In all, Couch devotes a pair of doors to waters in his units, which he conceded is overkill. He uses no displays outside the cooler because, he said, people won’t buy warm water. He theorized that the category has dipped for a couple of reasons.

“For one there is a big push on eliminating plastic,” he said. “In our state particularly they’re trying to outlaw bottled water in plastic containers. Portland, which is 150 miles away from us, is trying to outlaw it completely. No. 2 is the state of the economy. People are more likely to use the tap instead of buying a bottle of water.”

Going forward, Couch is waiting to see what happens with the category. “We’re probably going to sit on it for now. We’re just waiting to see what trends come out in the future. It’s a good market, it’s just not growing.”

Cutting down to one door is a possibility at Stop and Go Couch added, as is putting additional emphasis on gallon water, with which he has had “some pretty good success,” Couch said. “We make pretty near double the profit on it.”

Private Label
Private label waters have had what Kidd called a “big, big” impact.

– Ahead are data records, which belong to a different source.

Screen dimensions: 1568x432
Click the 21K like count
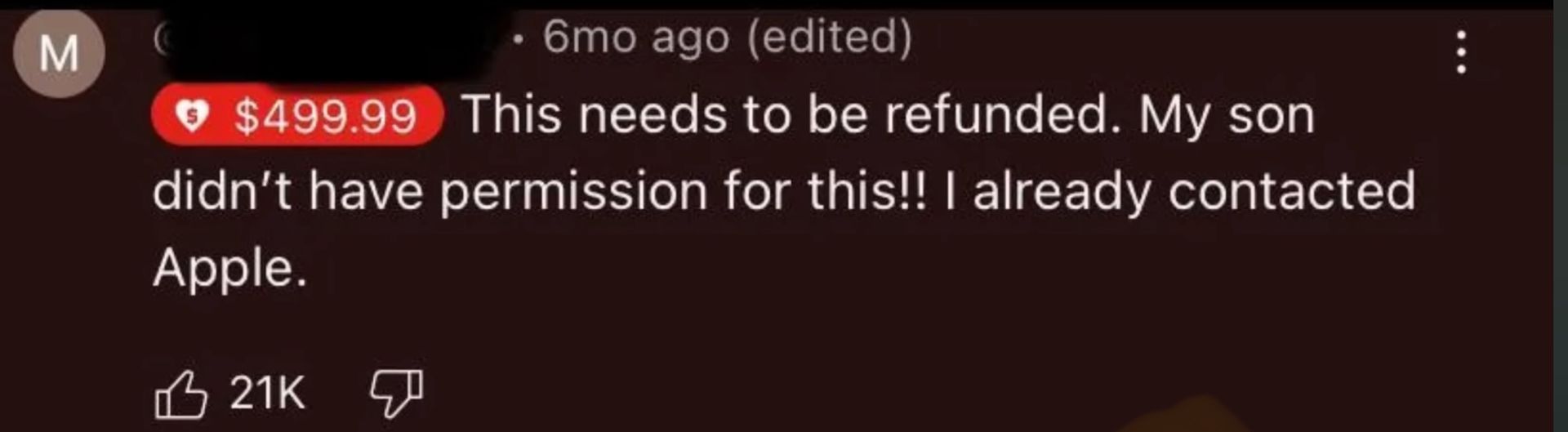point(267,393)
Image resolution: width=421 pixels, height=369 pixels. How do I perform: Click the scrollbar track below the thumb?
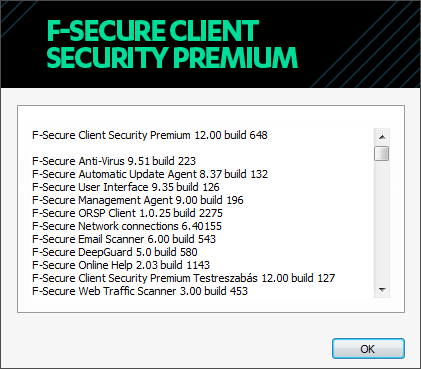(x=382, y=221)
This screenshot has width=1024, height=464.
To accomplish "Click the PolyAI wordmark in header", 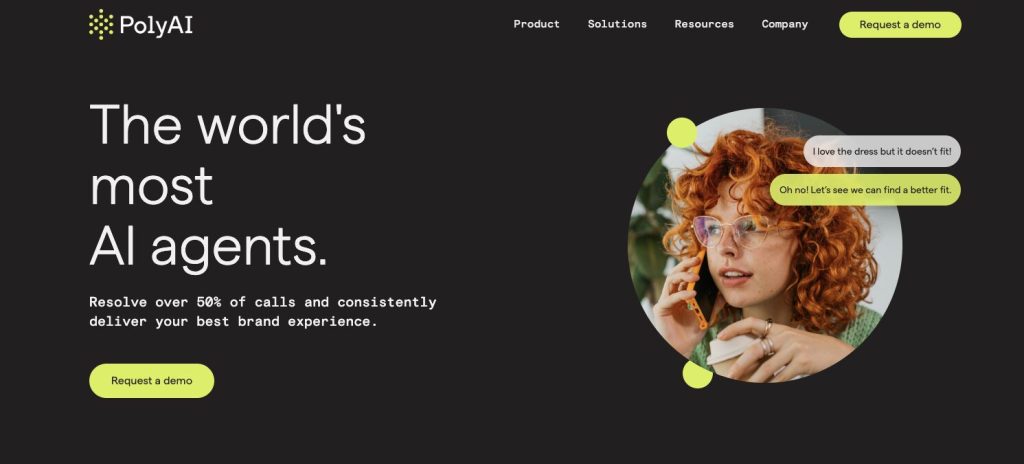I will [156, 26].
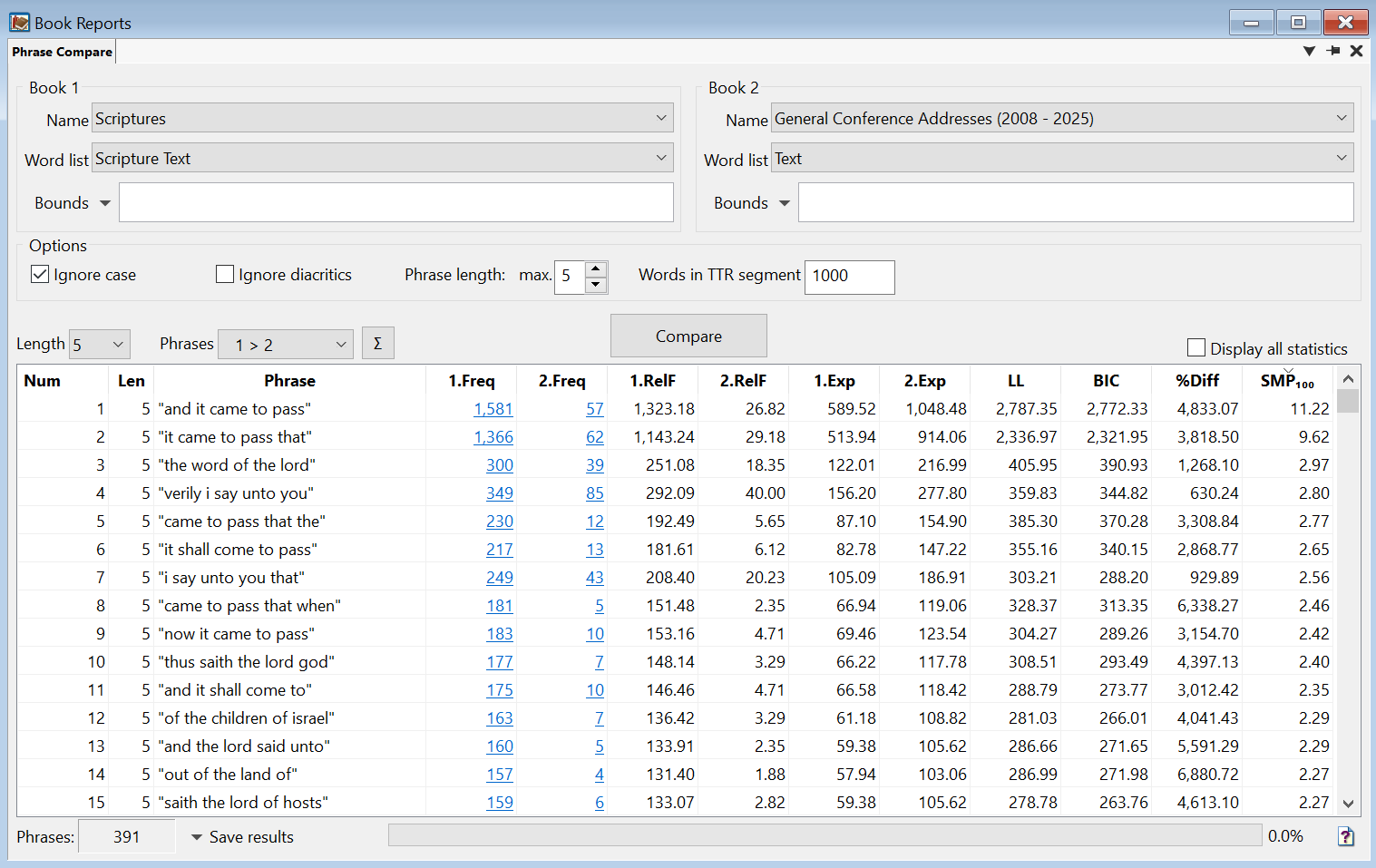Viewport: 1376px width, 868px height.
Task: Open the Book 2 Bounds arrow menu
Action: [785, 203]
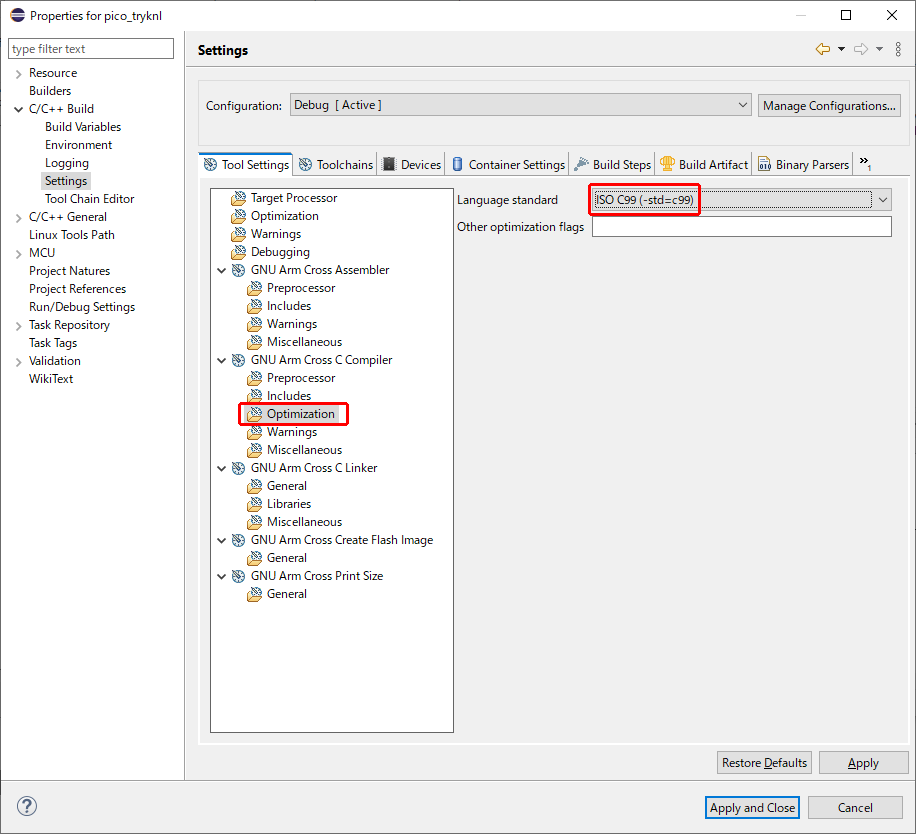The width and height of the screenshot is (916, 834).
Task: Click the GNU Arm Cross C Linker icon
Action: (x=238, y=468)
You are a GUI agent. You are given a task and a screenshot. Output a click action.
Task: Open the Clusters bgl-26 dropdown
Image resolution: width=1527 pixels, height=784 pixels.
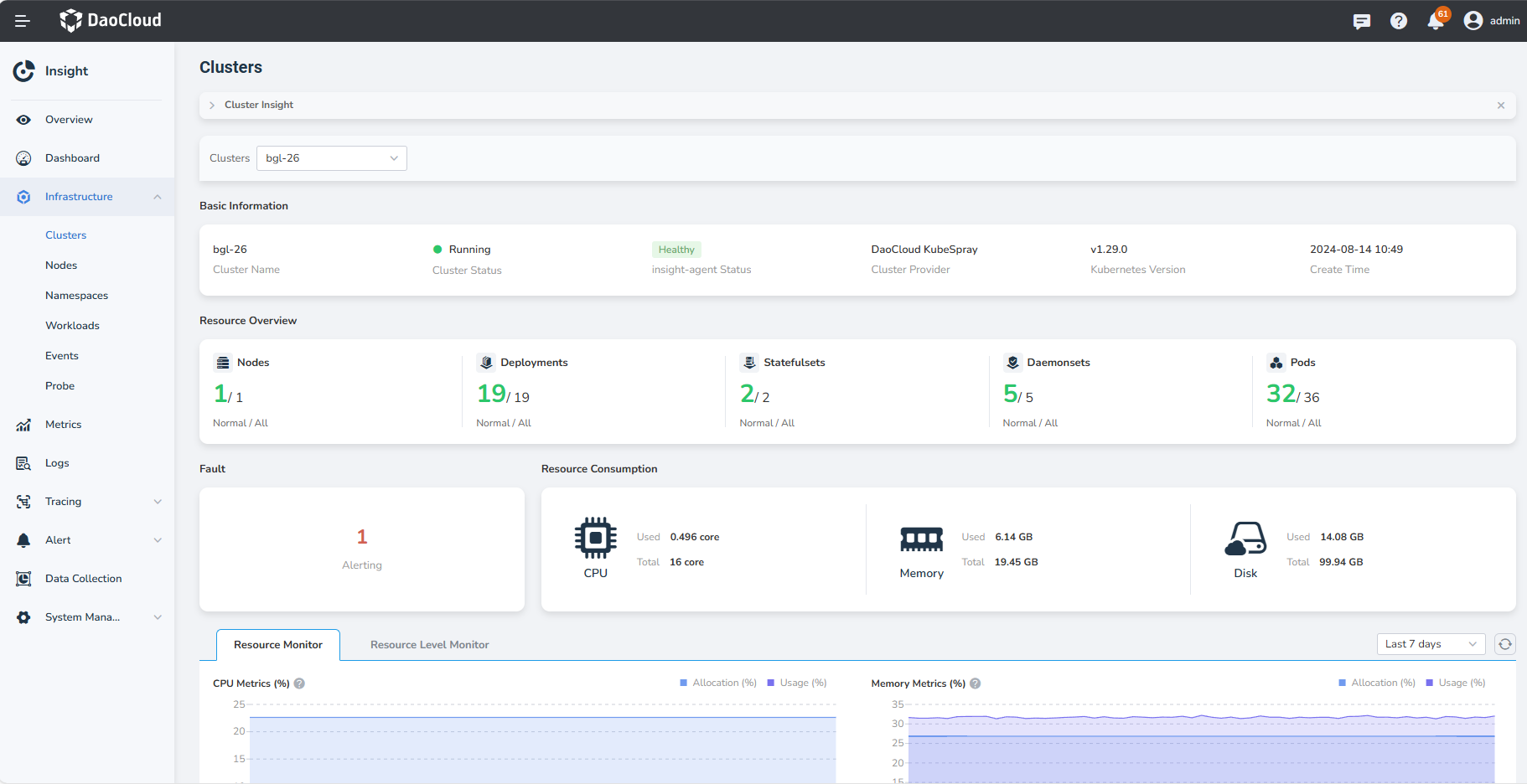[331, 158]
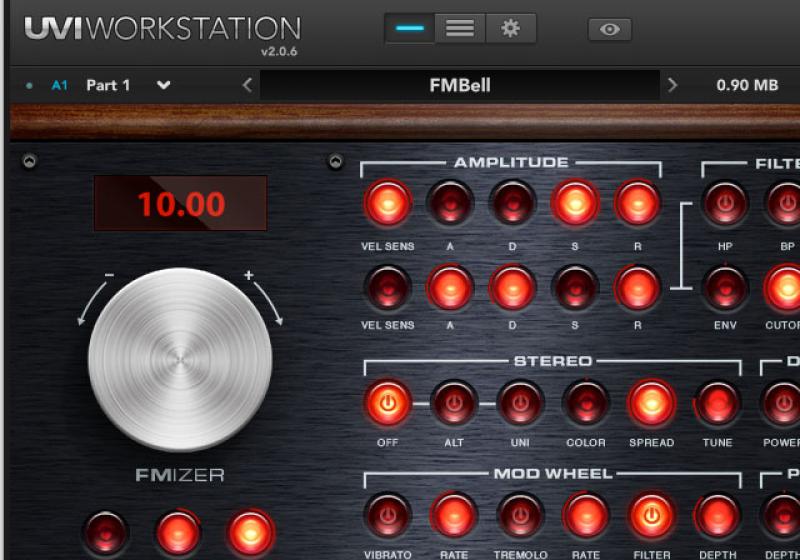Switch to the list view icon
The height and width of the screenshot is (560, 800).
click(x=460, y=29)
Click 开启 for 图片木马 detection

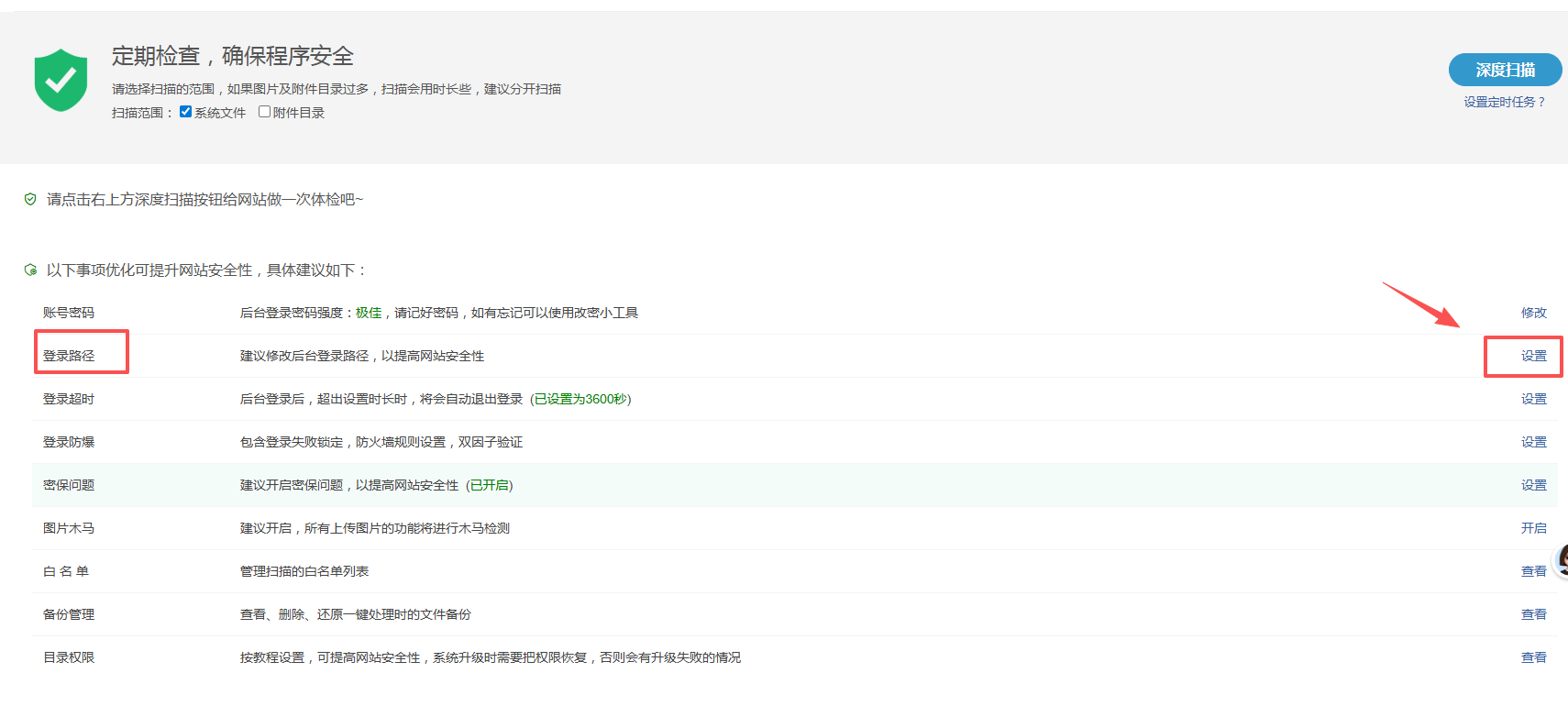click(x=1533, y=528)
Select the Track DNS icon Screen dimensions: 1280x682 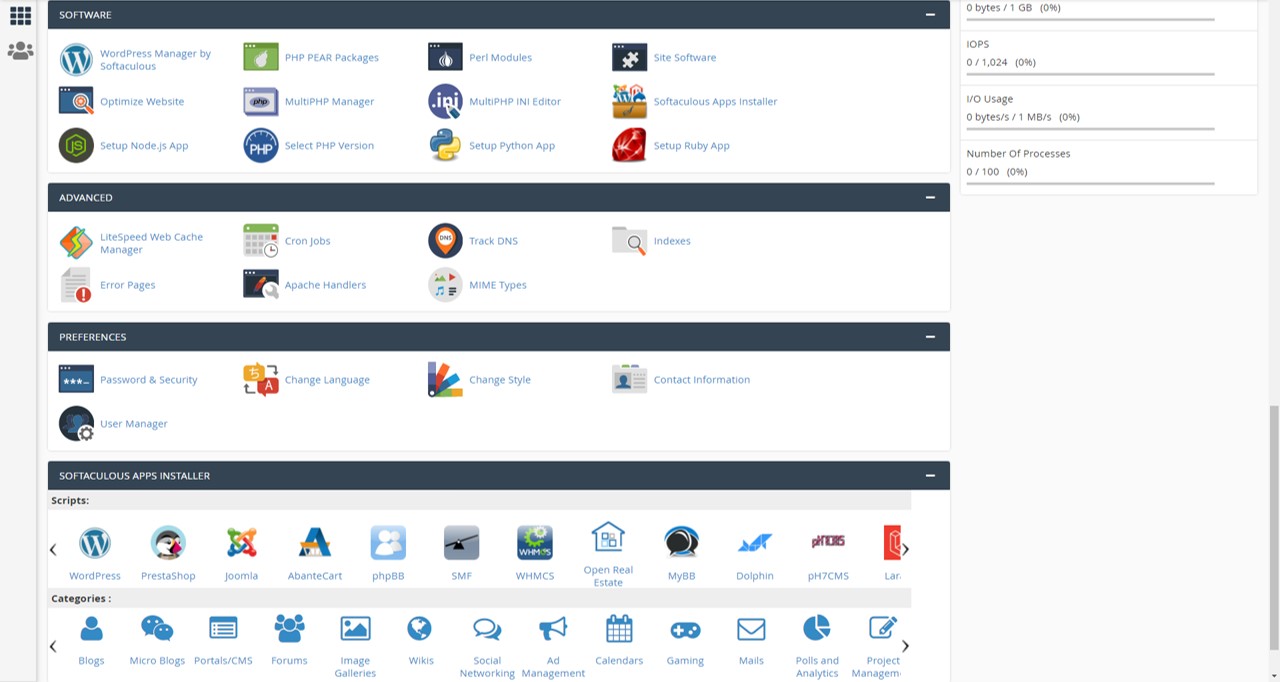click(x=445, y=241)
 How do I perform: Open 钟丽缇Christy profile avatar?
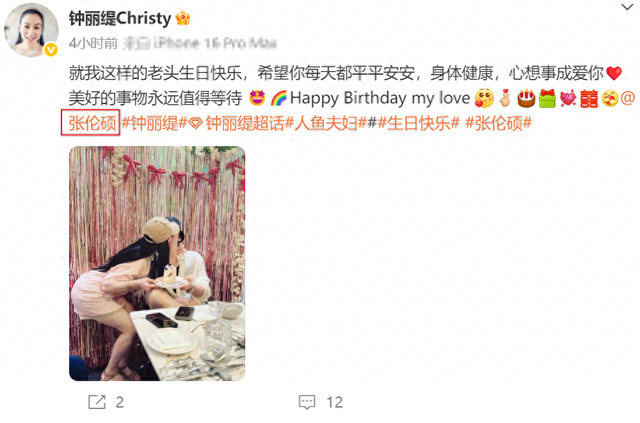click(31, 30)
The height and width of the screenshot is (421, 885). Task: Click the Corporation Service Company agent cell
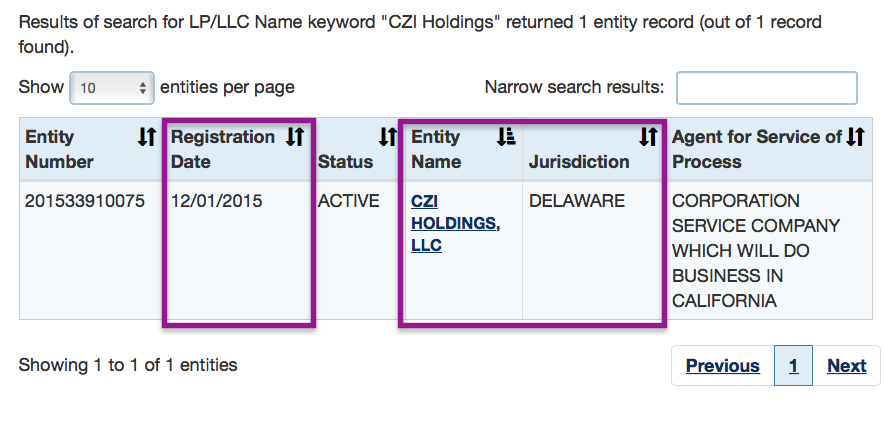pos(755,250)
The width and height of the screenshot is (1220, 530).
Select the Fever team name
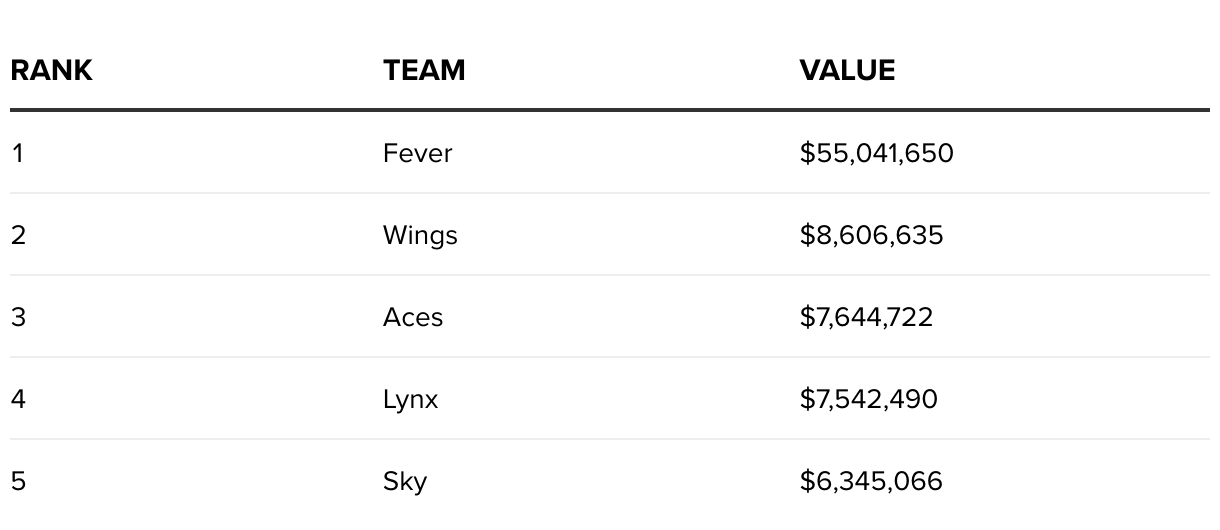(417, 153)
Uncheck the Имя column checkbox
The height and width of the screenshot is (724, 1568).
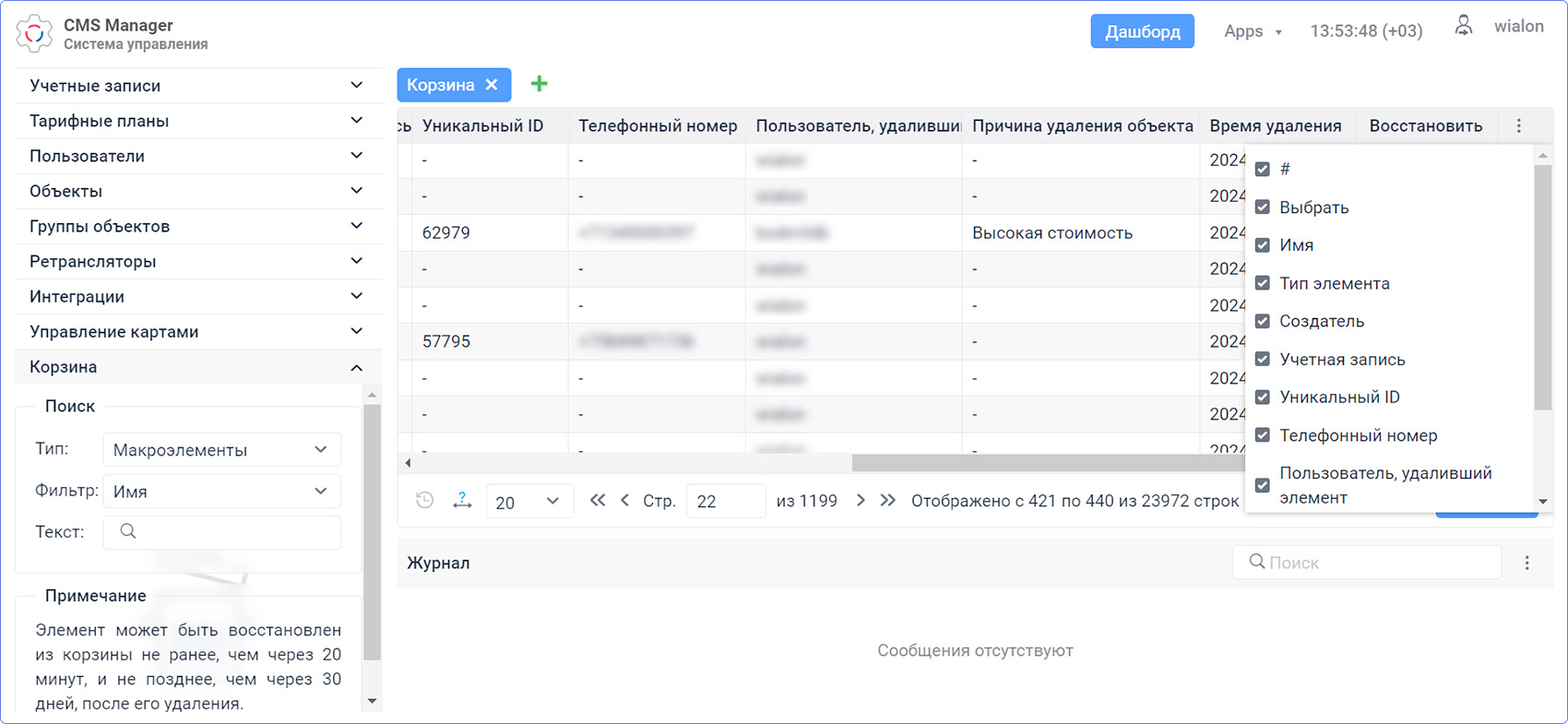tap(1263, 245)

Interestingly, Circle K does not yet carry a private label entrant. “I was in charge of looking into that this year for the company. I was very intrigued. We could have brought it in and we could have made a lot of money off of it. We chose to wait another year. I think that there is a big upside in private label water, and as the U.S. starts to come out of the recession, or so they say, bottled water is actually starting to gain some momentum again.”

Kidd pointed out that, from a private label perspective, the U.S. has taken a big step toward consuming more of such items, not only in water, but in other segments as well.

“The recession shouldn’t slow private label either,” Kidd said. “The folks who traded down to a private label to save some money—even though the recession is starting to ease—are still buying in that particular segment because they are thinking, ‘Hey, I’ve tried it, it’s cheaper and it’s good, so why should I buy a more expensive brand of some other water when I can buy a private label water for less?’”

Stop and Go Mini Mart has not ventured into private label, although Couch has considered doing so many times. “People want the brand names and that’s my biggest obstacle,” Couch said. “You can force them into private label through pricing, but putting your private label at the best price and increasing the price of branded waters is risky.”